L'analyste politique palestinien Ghassan al-Khatib a affirmé à Arab News que le gouvernement israélien actuel représentait une plus grande menace pour les Palestiniens que les dirigeants précédents, en particulier dans la zone C et à Jérusalem-Est.
«La question d'Al-Aqsa et de Jérusalem aura un impact négatif sur les relations d'Israël avec les pays arabes. L'expansion des colonies dans la zone C aura des répercussions négatives sur les liens d'Israël avec l'UE et les États-Unis, qui veulent maintenir la possibilité d'une solution à deux États, tandis que les activités de colonisation israéliennes la mettent en danger», a indiqué Al-Khatib.
Par ailleurs, une enquête conjointe palestino-israélien a montré une baisse continue du soutien à la solution à deux États, tant chez les Palestiniens que chez les Israéliens.
Le sondage d'opinion palestino-israélien Pulse a été réalisé en décembre 2022 par le Centre palestinien de recherche sur les politiques et les sondages à Ramallah, et le Programme international pour la médiation et la résolution des conflits de l'Université de Tel Aviv.
Il met en avant le fait que le soutien à la solution à deux États a considérablement chuté, passant de 43% en septembre 2020 à 33% chez les Palestiniens et 34% chez les Israéliens juifs.
Deux tiers des Palestiniens et 53% des Juifs israéliens s'opposent à cette solution. Le soutien reste inchangé parmi les Arabes israéliens, s'élevant à 60% contre 21% d'opposants, bien que ce pourcentage soit bien inférieur à ce qu'il était avant 2020.
Le soutien à la solution à deux États s'élève désormais parmi tous les Israéliens, Arabes et Juifs, à 39%. Ces taux d'approbation parmi les Palestiniens, les Juifs israéliens et tous les Israéliens sont les plus bas depuis le lancement de l’enquête en juin 2016 et les plus bas depuis le début du processus de paix d'Oslo au début des années 1990.
Les personnes interrogées ont réfléchi à l’idée d'une confédération entre deux États, Israël et la Palestine. Ils en ont présenté les principaux détails en cinq volets, notamment la liberté de mouvement, la nationalité et la résidence des réfugiés et des colons, Jérusalem et la formation d'autorités conjointes pour les affaires civiles.
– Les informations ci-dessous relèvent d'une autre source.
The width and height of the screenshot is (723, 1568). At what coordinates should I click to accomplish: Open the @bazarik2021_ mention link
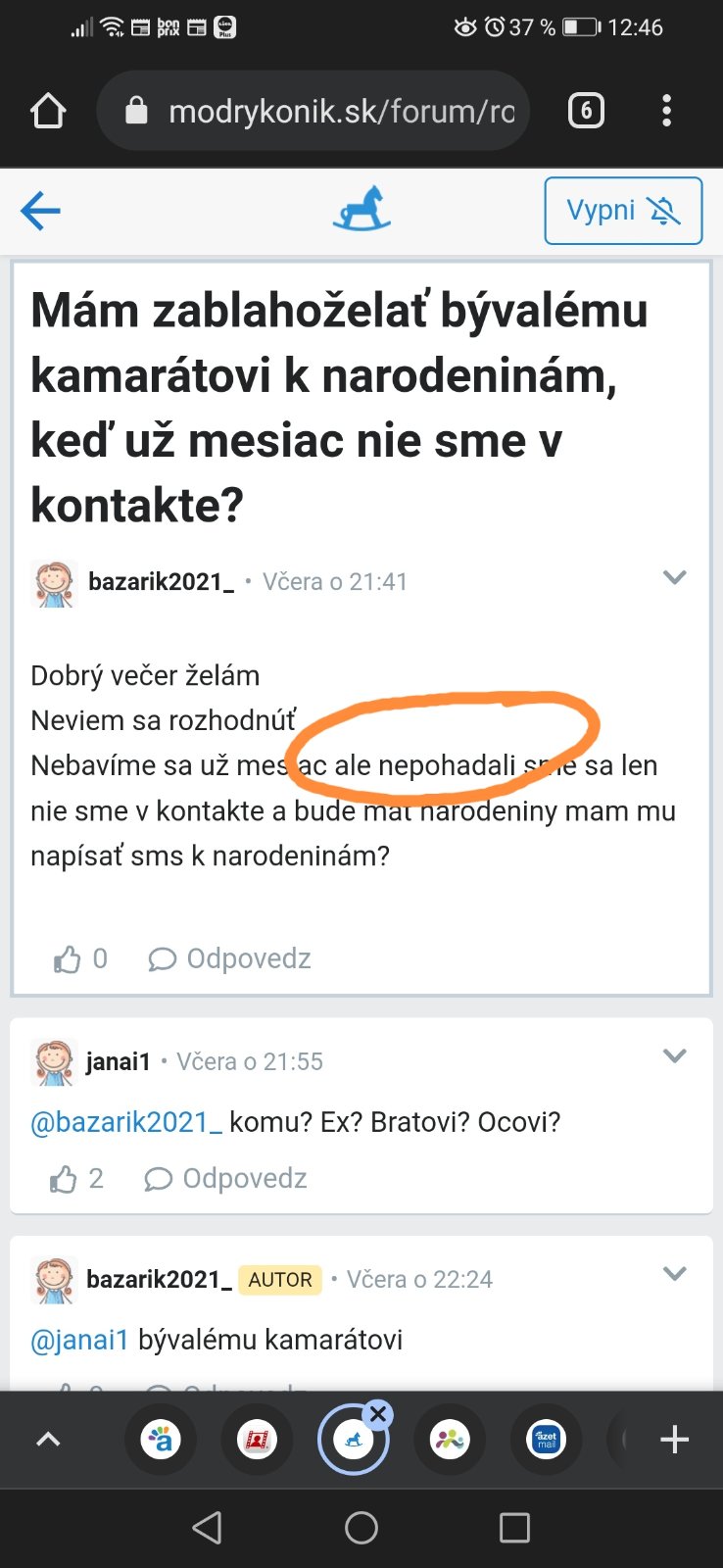[x=126, y=1122]
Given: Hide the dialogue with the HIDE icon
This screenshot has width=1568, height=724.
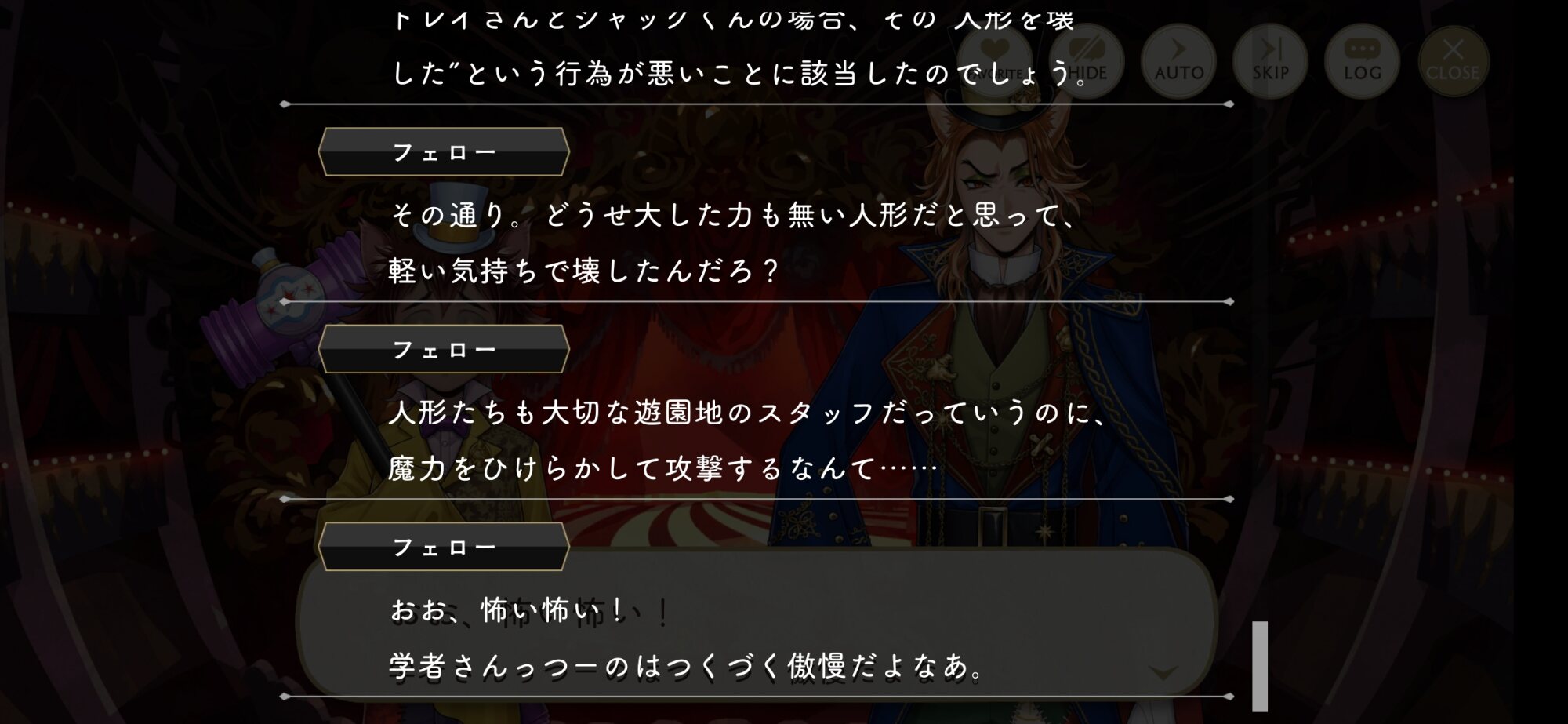Looking at the screenshot, I should [1087, 61].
Les résultats indiquent un niveau de soutien presque identique parmi les Palestiniens et les Juifs israéliens pour cette idée, soit 21% et 22% respectivement. Le pourcentage parmi les Arabes israéliens est de 59%. Les Gazaouis se sont avérés plus favorables à cette idée que les Palestiniens de Cisjordanie.
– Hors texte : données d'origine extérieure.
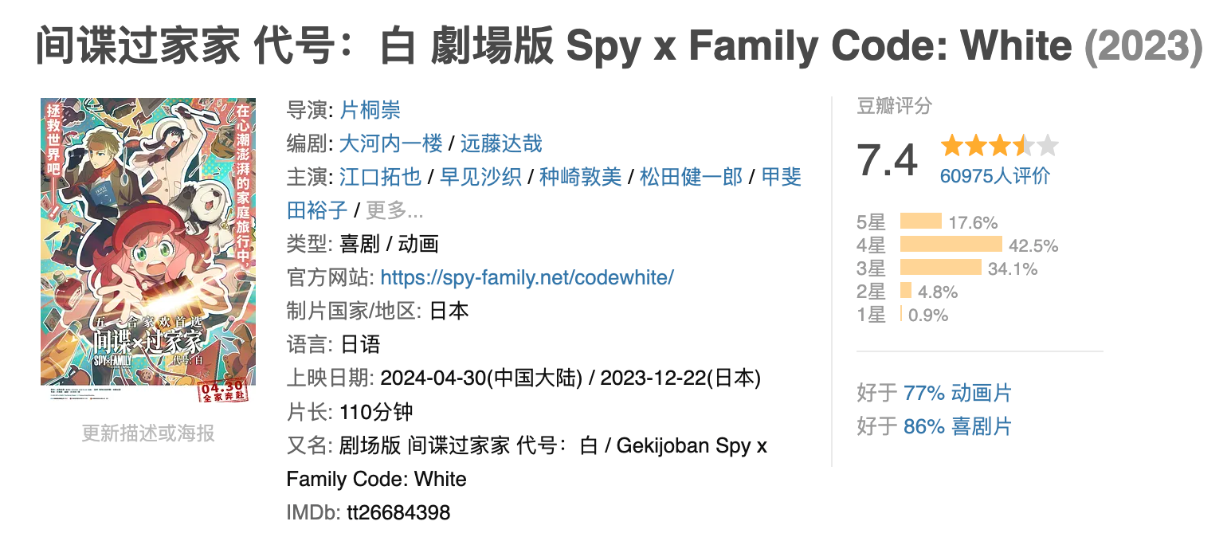Expand cast list with 更多...
1209x538 pixels.
pos(395,210)
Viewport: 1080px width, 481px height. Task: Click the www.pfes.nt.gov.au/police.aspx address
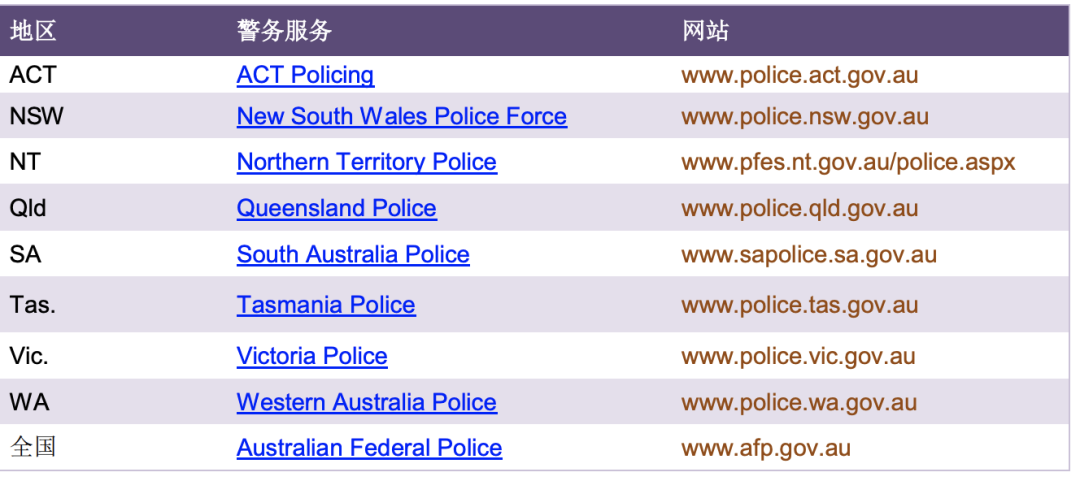[x=849, y=162]
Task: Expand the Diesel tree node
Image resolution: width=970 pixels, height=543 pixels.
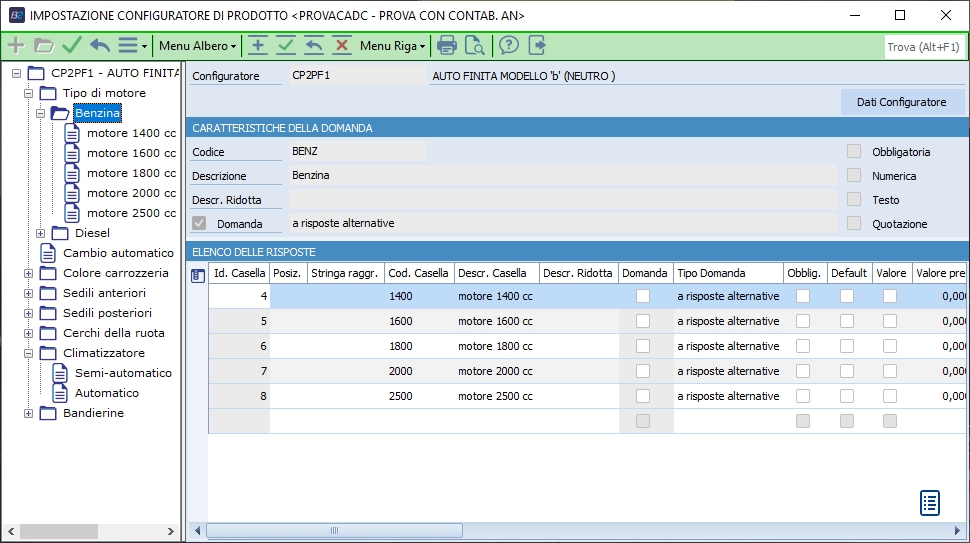Action: point(41,233)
Le sondage a indiqué que la solution à un État avec des droits égaux reçoit le soutien de 20% des Juifs israéliens, 44% des Arabes israéliens et 23% des Palestiniens.
La solution à un État dans lequel Israël a le contrôle et les Palestiniens ne jouissent pas de droits égaux a le soutien de 37% des Juifs israéliens.
D'autre part, une solution dans laquelle la Palestine a le contrôle, mais la partie juive ne jouit pas de droits égaux aurait le soutien de 30% des Palestiniens et de 20% des Arabes israéliens.
La grande majorité des Juifs israéliens (84%) et 61% des Palestiniens estiment qu'ils n'ont pas de partenaire pour la paix dans l’autre camp. Par conséquent, les deux parties considèrent qu'il n'y a aucune chance de parvenir à un accord de paix. De plus, les résultats indiquent que seulement 17% des Palestiniens pensent que la plupart des Israéliens veulent la paix.
Le sondage montre que seulement 12% des Juifs israéliens pensent que la plupart des Palestiniens veulent la paix, contre 33% à la mi-2017, 35% à la mi-2018 et 19% en 2020.
Le plus grand pourcentage des deux côtés – 52% parmi les Juifs israéliens et 44% parmi les Palestiniens – pense que l'autre camp veut mener une guerre décisive ou recourir à la lutte armée.
De même, le plus grand pourcentage d'Israéliens juifs (82%) et de Palestiniens (75%) pensent que l'autre partie n'acceptera jamais son existence en tant qu'État indépendant.
La grande majorité des Palestiniens et des Juifs israéliens, 86% et 85%, respectivement, pensent qu'on ne peut pas faire confiance à l'autre côté, tandis que parmi les Arabes israéliens, 50% le pensent.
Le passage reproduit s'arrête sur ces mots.